Time and lineage in text analysis

I've been working on a few parallel projects that involve topic modeling abstracts of managment research publications (See Topics in Management Research, for example). My method of choice at the moment is Latent Dirichlet Allocation

I'm finding that this class of methods is useful in ways I hadn't quite expected when I started this exercise about a year ago in order to be able to test some hypotheses about management research in a causal inference/regression context. Since then I have been exploring the use of topic modeling for qualitative analysis. This sort of use of topic modeling is well represented in modern management research (See Hannigan et al., 2019, a tremendous, encyclopedic review of the subject).

+++++

• **What you need to do**
1/ Translate this sentence from the post on time and lineage in text analysis into Spanish: "Since then I have been exploring the use of topic modeling for qualitative analysis."
2/ Answer these questions from the post on time and lineage in text analysis.
(a) What is the writer's current method of choice?
(b) About how long ago did the writer start this exercise?
(c) Which work is called a tremendous, encyclopedic review of the subject?
3/ Swap "qualitative analysis" for "exploratory analysis" in the post on time and lineage in text analysis, and give the passage starting with "Time and lineage" and going on through "of the subject).".

Stored data entries

+++++

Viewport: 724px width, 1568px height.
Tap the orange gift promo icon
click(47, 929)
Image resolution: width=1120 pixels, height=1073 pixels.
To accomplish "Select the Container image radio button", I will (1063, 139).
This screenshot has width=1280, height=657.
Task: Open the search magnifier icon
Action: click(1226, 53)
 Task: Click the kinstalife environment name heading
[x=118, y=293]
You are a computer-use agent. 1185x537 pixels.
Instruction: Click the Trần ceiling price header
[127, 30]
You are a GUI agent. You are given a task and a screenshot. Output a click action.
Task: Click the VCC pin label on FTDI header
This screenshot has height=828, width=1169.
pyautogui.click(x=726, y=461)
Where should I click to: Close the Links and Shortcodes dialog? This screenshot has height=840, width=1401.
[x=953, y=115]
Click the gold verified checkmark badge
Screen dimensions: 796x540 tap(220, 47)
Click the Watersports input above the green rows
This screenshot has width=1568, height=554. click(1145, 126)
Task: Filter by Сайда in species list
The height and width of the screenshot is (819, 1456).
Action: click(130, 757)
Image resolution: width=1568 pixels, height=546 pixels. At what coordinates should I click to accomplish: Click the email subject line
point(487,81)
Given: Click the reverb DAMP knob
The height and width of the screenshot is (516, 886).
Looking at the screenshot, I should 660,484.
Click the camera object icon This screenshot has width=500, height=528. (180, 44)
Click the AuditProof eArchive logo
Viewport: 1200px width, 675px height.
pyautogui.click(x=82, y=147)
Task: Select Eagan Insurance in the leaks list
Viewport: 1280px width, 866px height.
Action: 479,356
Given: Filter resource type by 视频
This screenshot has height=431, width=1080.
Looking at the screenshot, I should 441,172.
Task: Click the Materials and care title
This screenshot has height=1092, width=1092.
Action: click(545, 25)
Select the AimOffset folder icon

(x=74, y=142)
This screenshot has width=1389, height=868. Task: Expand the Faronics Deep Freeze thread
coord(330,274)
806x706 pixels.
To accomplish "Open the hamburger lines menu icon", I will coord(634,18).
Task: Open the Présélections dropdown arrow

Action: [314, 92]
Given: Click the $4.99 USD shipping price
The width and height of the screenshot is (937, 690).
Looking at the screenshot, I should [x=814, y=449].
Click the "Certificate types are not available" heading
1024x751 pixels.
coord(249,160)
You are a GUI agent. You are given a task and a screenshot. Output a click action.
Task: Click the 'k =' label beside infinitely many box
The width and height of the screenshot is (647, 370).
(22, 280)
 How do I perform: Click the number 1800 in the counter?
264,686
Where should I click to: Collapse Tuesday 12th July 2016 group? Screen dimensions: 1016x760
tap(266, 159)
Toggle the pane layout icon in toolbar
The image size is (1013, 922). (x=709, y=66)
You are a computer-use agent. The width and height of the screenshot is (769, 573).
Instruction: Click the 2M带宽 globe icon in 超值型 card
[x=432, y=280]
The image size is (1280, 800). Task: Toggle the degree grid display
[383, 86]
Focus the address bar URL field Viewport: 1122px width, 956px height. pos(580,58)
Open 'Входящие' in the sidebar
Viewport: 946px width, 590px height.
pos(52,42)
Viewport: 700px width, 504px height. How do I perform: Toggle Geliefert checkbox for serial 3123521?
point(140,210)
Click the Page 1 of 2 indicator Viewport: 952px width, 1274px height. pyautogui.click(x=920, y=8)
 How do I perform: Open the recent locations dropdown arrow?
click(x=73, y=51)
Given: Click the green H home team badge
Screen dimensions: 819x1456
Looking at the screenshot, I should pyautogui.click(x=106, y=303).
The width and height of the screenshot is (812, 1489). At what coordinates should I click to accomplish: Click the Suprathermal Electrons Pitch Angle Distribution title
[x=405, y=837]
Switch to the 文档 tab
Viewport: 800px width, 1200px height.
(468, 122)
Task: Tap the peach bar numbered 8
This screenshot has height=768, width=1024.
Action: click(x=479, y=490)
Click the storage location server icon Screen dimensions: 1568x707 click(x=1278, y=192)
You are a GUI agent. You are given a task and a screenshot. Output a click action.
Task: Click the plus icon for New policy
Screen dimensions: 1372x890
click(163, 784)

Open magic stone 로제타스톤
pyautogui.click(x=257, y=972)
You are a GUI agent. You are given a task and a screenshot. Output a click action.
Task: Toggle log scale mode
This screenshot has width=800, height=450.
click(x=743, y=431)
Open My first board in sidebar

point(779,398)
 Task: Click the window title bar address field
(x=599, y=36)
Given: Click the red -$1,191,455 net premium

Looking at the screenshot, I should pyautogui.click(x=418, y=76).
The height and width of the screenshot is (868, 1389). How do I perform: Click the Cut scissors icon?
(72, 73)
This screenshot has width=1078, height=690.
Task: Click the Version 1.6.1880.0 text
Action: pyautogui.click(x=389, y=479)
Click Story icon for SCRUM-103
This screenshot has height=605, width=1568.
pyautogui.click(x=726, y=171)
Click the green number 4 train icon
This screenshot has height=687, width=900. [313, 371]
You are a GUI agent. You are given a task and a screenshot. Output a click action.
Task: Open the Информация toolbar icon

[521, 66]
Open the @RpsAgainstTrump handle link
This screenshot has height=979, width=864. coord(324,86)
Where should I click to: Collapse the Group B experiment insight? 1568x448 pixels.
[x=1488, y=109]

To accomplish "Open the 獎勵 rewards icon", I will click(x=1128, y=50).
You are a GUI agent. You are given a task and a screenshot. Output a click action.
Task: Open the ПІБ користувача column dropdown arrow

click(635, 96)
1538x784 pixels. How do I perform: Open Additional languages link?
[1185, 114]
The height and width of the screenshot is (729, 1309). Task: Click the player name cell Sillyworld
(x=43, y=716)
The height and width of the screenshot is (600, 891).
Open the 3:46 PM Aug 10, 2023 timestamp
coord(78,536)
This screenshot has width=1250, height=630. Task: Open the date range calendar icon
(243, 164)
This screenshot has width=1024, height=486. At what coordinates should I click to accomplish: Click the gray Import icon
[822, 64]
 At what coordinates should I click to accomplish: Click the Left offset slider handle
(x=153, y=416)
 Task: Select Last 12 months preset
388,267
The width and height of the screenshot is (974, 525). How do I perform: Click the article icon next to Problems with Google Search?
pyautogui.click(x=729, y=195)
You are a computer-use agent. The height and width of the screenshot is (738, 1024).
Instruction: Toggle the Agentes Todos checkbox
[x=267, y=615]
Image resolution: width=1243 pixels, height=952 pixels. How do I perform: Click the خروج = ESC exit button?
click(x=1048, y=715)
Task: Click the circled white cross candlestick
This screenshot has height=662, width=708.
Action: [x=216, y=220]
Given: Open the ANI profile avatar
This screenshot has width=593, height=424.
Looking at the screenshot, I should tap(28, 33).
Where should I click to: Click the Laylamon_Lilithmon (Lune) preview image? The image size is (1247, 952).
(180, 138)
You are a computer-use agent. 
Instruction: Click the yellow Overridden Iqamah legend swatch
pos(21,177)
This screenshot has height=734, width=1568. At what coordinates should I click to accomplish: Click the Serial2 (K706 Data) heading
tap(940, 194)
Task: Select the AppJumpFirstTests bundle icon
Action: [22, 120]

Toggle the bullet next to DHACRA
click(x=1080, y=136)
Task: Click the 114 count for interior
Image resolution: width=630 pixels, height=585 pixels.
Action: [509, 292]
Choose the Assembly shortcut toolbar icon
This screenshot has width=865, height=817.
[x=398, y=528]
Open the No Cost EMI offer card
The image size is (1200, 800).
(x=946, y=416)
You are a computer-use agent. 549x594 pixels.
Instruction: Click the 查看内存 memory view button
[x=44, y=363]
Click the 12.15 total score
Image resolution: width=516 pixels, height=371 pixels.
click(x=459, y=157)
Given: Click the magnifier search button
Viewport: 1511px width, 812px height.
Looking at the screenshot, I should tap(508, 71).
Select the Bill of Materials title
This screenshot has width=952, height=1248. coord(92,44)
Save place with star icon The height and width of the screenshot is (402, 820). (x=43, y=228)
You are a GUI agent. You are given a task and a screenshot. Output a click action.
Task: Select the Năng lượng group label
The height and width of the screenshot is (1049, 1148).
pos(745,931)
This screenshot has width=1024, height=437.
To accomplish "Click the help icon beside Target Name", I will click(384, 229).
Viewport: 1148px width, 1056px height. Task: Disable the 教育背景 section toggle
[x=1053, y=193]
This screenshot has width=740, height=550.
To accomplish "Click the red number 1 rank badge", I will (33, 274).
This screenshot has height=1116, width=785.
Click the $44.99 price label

+++++

• **Responses**
1/ Desde entonces he estado explorando el uso del modelado de temas para el análisis cualitativo.

2/
(a) Latent Dirichlet Allocation
(b) About a year ago
(c) Hannigan et al., 2019

3/
Time and lineage in text analysis

I've been working on a few parallel projects that involve topic modeling abstracts of managment research publications (See Topics in Management Research, for example). My method of choice at the moment is Latent Dirichlet Allocation

I'm finding that this class of methods is useful in ways I hadn't quite expected when I started this exercise about a year ago in order to be able to test some hypotheses about management research in a causal inference/regression context. Since then I have been exploring the use of topic modeling for exploratory analysis. This sort of use of topic modeling is well represented in modern management research (See Hannigan et al., 2019, a tremendous, encyclopedic review of the subject).